-------- 本文抜粋

日本食品科学工学会第71回大会

講演情報

一般講演

A 食品成分,食品分析(Food Ingredients, Food Analysis)

[3Ba] 生理活性物質

2024年8月31日(土) 09:00 〜 11:30 B(S3)会場 (3F N322)

座長:高橋 正和(福井県立大学)、牧野 義雄(香川短期大学)、山本 晃司(あいち産業科学技術総合センター)

09:15 〜 09:30

[3Ba-02] 包装・加熱処理と冷凍保存温度がブロッコリーの栄養成分含有量の消長に及ぼす影響

*牧野 義雄1、竹内 実咲1、鎌田 梨暖1、秋廣 高志2 (1. 香川短期大学、2. 島根大学)

キーワード:スルフォラファン、ビタミンC、長期保存、アブラナ科、Brassica oleracea var. italica

【目的】
アブラナ科野菜の一種「ブロッコリー」に豊富に含まれ,胃癌の抑制に有効であることが報告されている機能性成分「スルフォラファン(SF)」を長期にわたり高濃度で保持する冷凍方法を開発した.また,ブロッコリーには豊富なビタミンC (VC)が含まれていることから,併せて消長を調べた.
【方法】既にSF増強に有効であると報告されている,気体遮断袋による密封包装と60℃・13 min加熱を併用した前処理の有無と,冷凍温度(-15,-80℃の2水準)の影響に保存期間の影響も加えた3元配置の分散分析により,各要因がSFおよびVC濃度の変動に及ぼす影響の統計的優位性を評価した.なお,保存期間は0~179 dとした.
【結果】SF濃度は前処理により有意に増強され,-15℃に比べて-80℃での保存の方が,有意に高濃度で保持された.VCは保存の初期段階で減少する傾向がみられ,温度水準との関連性は認められなかった.このことから,VCは保持が困難な成分であることが確認できた.以上の結果から,本研究で検討した前処理によるSFの増強と,-80℃での超低温冷凍保存は,ブロッコリー中SFの長期にわたる高水準での保持に有効であり,高品質冷凍野菜の供給に有効な手段であることが明らかになった.

----------------

> [課題一覧]
**a.** 講演要旨で比較された冷凍温度はいくつの水準で、それぞれ何℃でしたか?
**b.** 講演要旨に挙げられたキーワードを、一つ残らず答えてください。
**c.** 講演要旨のうち、「[3Ba-02] 包装・加熱」を含む語句で始まり「であることが明らかになった.」で終わる部分を、「ブロッコリー」を「カリフラワー」に入れ替えて書き直してください。

-------- 提示資料

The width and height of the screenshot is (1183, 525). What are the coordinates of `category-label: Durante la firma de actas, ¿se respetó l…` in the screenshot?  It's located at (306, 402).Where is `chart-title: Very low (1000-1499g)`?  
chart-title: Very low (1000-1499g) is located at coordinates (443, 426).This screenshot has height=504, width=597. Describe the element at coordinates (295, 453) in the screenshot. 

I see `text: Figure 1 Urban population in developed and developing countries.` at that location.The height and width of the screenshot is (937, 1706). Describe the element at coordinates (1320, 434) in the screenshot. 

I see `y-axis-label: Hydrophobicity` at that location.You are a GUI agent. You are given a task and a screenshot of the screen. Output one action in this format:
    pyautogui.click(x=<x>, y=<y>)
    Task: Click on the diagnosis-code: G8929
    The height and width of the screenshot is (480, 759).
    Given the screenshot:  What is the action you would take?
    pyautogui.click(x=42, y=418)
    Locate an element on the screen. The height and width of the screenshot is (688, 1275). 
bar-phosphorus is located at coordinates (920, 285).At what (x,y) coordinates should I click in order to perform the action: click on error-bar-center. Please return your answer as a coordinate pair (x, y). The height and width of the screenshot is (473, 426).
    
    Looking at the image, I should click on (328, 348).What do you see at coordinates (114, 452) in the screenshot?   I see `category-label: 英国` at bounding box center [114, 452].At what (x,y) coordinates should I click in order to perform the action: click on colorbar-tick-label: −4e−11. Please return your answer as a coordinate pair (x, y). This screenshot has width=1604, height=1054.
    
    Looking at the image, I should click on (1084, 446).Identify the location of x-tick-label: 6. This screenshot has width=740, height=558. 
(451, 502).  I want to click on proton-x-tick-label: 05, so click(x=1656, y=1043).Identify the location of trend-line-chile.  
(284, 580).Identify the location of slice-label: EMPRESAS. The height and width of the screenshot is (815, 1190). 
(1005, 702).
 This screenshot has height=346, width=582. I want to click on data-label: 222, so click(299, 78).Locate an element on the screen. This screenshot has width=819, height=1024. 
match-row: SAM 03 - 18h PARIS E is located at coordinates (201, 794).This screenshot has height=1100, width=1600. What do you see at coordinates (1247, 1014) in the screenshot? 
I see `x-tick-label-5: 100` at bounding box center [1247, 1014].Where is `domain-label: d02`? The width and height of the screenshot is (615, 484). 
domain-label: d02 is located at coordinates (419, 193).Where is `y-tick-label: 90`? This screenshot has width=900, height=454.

----------------

> [解答一覧]
**a.** 2水準で、-15℃と-80℃です。

**b.** スルフォラファン、ビタミンC、長期保存、アブラナ科、Brassica oleracea var. italica

**c.**
[3Ba-02] 包装・加熱処理と冷凍保存温度がカリフラワーの栄養成分含有量の消長に及ぼす影響

*牧野 義雄1、竹内 実咲1、鎌田 梨暖1、秋廣 高志2 (1. 香川短期大学、2. 島根大学)

キーワード:スルフォラファン、ビタミンC、長期保存、アブラナ科、Brassica oleracea var. italica

【目的】
アブラナ科野菜の一種「カリフラワー」に豊富に含まれ,胃癌の抑制に有効であることが報告されている機能性成分「スルフォラファン(SF)」を長期にわたり高濃度で保持する冷凍方法を開発した.また,カリフラワーには豊富なビタミンC (VC)が含まれていることから,併せて消長を調べた.
【方法】既にSF増強に有効であると報告されている,気体遮断袋による密封包装と60℃・13 min加熱を併用した前処理の有無と,冷凍温度(-15,-80℃の2水準)の影響に保存期間の影響も加えた3元配置の分散分析により,各要因がSFおよびVC濃度の変動に及ぼす影響の統計的優位性を評価した.なお,保存期間は0~179 dとした.
【結果】SF濃度は前処理により有意に増強され,-15℃に比べて-80℃での保存の方が,有意に高濃度で保持された.VCは保存の初期段階で減少する傾向がみられ,温度水準との関連性は認められなかった.このことから,VCは保持が困難な成分であることが確認できた.以上の結果から,本研究で検討した前処理によるSFの増強と,-80℃での超低温冷凍保存は,カリフラワー中SFの長期にわたる高水準での保持に有効であり,高品質冷凍野菜の供給に有効な手段であることが明らかになった.